===== Excerpted data

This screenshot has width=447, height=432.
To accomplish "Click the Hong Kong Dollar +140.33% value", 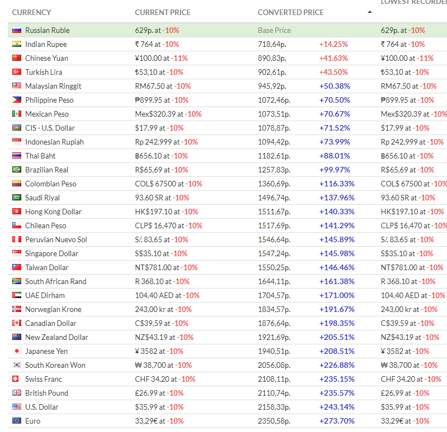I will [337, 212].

==========
===== Excerpted data

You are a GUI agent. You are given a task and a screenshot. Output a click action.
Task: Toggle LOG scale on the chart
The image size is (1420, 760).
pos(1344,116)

==========

- [Work to complete]
Recast the lines of the records that begin with the line containing "You are a GUI" and continue through the line containing "pos(1344,116)" as a JSON list of strings, with one string per line and blank lines omitted.

- [Worked answer]
[
  "You are a GUI agent. You are given a task and a screenshot. Output a click action.",
  "Task: Toggle LOG scale on the chart",
  "The image size is (1420, 760).",
  "pos(1344,116)"
]